Improving Quantitative Attitudes in Environmental IssuesSue Ebanks, Marine and Environmental Sciences, Savannah State University
Considering that Environmental Issues (ENVS 1140) is a course for non-science majors, there are mostly business and liberal arts and social sciences students taking it. Many of them have math-phobias that are rooted so deeply that they cringe at anything beyond a phone number or street address and modern technological advances create an environment in which they really don't use those either.
Thus, the idea of applying our Environmental Science Program's Program Student Learning Objective (PSLO) 4 is unrealistic as it states, 'Student is able to effectively convert data units and utilize equations as needed in the field of Environmental Sciences.' Unit conversion is a maybe and equations beyond the I=(PAT)/S formula are unlikely. Thus, I am making a conscious effort for the next few times that I teach this course to be able to build in another scaffolded project that will work toward the Savannah State University Institutional Student Learning Objective, which is, 'Quantitative Literacy: A "habit of mind," competency, and comfort in working with numerical data' (ISLO4).

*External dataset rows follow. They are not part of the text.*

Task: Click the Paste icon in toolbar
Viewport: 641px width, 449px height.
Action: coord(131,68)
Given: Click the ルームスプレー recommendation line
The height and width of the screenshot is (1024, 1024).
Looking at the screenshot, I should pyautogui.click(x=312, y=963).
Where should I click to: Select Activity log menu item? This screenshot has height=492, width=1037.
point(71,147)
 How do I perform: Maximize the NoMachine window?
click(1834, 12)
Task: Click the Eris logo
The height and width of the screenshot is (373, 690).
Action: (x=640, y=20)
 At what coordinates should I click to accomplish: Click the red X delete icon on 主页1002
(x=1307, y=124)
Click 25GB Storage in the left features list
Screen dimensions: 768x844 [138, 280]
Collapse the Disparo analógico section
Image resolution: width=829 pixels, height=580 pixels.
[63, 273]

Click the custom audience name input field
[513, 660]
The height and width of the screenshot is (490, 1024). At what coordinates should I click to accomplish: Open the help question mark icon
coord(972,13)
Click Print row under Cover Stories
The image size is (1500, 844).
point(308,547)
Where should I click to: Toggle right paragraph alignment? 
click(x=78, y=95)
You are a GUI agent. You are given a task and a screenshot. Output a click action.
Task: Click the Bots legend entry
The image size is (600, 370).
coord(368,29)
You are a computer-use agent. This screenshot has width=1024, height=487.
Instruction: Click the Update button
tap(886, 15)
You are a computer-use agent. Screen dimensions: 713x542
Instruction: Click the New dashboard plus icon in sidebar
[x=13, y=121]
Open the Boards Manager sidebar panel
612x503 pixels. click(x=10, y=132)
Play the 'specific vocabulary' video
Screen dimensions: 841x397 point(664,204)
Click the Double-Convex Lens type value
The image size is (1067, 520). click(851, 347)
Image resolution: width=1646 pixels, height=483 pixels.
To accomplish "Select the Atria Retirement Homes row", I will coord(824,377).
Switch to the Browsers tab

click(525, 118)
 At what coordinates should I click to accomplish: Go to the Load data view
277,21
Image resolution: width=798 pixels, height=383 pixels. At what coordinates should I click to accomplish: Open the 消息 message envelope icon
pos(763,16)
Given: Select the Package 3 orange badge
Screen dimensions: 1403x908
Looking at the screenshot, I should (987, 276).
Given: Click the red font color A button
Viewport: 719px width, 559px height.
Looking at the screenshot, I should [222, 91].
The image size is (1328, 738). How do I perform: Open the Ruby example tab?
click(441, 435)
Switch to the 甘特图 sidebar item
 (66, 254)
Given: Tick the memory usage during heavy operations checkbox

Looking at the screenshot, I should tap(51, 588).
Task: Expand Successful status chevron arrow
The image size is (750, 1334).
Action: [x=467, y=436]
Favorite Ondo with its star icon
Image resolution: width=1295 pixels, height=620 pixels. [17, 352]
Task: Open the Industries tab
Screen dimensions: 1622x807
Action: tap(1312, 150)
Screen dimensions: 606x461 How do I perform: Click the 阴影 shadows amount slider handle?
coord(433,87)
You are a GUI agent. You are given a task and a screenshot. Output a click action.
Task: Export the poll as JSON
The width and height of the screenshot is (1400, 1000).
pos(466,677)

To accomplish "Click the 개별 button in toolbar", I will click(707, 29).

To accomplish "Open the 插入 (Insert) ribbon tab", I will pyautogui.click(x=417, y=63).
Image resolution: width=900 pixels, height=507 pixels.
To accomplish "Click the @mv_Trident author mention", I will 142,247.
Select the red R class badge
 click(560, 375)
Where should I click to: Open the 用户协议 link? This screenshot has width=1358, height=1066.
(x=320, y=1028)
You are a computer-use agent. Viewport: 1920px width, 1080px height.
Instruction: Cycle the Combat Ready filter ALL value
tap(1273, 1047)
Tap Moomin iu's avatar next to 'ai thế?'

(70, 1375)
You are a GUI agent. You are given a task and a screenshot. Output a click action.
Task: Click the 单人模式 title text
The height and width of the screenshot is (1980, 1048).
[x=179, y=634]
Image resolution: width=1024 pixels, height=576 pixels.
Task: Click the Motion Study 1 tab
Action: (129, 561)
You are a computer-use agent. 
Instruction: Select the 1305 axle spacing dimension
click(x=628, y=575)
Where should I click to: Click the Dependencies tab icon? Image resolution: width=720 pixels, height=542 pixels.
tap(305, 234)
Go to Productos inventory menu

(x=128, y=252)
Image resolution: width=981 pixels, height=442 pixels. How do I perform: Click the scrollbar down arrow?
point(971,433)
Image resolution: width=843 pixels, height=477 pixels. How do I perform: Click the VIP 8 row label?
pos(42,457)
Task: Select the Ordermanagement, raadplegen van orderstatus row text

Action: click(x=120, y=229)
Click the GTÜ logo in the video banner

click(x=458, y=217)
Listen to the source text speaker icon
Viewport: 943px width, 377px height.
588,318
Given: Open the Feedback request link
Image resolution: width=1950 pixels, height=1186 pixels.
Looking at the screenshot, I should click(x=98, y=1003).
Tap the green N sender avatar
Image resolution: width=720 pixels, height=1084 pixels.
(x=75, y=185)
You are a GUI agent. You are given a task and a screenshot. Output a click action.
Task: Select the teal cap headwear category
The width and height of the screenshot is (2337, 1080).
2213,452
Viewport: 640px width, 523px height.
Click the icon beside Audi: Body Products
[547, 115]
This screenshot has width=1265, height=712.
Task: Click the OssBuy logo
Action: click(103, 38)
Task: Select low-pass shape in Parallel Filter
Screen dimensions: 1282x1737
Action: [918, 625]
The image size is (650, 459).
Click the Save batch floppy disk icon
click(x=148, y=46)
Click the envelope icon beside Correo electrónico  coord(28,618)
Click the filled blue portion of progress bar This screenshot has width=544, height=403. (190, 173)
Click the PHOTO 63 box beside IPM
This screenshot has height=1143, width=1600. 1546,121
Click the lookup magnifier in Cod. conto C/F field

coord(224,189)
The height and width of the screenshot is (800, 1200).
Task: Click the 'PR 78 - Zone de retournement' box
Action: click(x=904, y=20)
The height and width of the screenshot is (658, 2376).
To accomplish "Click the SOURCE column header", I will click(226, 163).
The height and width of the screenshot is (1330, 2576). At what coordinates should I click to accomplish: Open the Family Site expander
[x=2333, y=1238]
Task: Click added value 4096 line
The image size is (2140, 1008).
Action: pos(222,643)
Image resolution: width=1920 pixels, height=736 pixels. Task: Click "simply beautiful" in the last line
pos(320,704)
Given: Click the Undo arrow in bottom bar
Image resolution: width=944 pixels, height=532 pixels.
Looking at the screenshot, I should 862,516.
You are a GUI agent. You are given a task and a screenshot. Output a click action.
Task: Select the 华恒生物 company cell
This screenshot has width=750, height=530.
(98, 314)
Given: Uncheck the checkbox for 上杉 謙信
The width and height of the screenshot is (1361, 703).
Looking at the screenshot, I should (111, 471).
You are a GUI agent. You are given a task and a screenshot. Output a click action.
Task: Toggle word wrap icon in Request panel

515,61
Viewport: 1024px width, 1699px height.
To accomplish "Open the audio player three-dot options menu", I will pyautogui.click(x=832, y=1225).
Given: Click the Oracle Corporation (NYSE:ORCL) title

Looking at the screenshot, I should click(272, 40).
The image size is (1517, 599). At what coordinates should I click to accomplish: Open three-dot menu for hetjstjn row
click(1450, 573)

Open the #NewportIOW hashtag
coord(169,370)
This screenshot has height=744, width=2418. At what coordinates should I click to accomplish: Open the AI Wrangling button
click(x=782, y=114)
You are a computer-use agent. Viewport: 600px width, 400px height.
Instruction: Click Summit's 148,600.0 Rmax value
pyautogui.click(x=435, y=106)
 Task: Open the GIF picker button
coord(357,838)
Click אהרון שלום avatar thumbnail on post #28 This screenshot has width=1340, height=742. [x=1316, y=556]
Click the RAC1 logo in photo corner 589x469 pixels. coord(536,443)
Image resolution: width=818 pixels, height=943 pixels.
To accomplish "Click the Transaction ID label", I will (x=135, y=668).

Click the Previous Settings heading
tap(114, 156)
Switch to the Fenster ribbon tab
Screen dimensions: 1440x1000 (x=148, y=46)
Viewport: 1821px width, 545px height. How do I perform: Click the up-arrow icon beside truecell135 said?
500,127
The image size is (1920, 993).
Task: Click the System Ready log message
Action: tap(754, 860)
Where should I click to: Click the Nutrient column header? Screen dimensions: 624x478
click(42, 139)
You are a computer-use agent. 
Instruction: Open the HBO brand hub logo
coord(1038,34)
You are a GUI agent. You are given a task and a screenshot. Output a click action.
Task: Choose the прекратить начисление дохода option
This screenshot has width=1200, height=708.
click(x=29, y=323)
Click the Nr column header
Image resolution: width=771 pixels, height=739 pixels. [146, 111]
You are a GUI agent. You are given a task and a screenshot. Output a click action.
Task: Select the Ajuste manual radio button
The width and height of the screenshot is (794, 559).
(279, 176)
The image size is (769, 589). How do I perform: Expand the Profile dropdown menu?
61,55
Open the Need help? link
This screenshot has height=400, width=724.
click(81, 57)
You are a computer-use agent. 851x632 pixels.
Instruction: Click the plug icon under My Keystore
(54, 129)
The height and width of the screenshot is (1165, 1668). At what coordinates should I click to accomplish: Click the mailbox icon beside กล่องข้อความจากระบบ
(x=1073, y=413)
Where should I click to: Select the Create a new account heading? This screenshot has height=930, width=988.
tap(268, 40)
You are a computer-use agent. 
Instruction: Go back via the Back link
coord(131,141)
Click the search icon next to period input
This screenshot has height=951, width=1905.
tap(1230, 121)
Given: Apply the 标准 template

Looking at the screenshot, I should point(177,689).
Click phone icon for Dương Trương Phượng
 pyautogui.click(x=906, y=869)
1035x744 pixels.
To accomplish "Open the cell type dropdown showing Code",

This is because my primary goal with this broader impacts-type of course is to build confidence and not exacerbate existing fears of working with numbers. Ideally, I would like to find or create a VERY low-stakes number game as a starter that feeds into basic concepts that can be kept relevant long enough to get students to the big dataset with some appreciation intact for the importance and rich information that can be obtained from the large data set. I envision that this could be coupled with some of the climate models/Sea Surface temperature, or maybe even buoy data coupled with population or land use information.At this point, I have only decided upon these modifications for taking the quantitative components of the course beyond some strategically placed discussions and anecdotes to help them learn unit conversion. I figure that they have, in most cases, had unit conversion taught to them at some point and it did not grasp them so this approach may.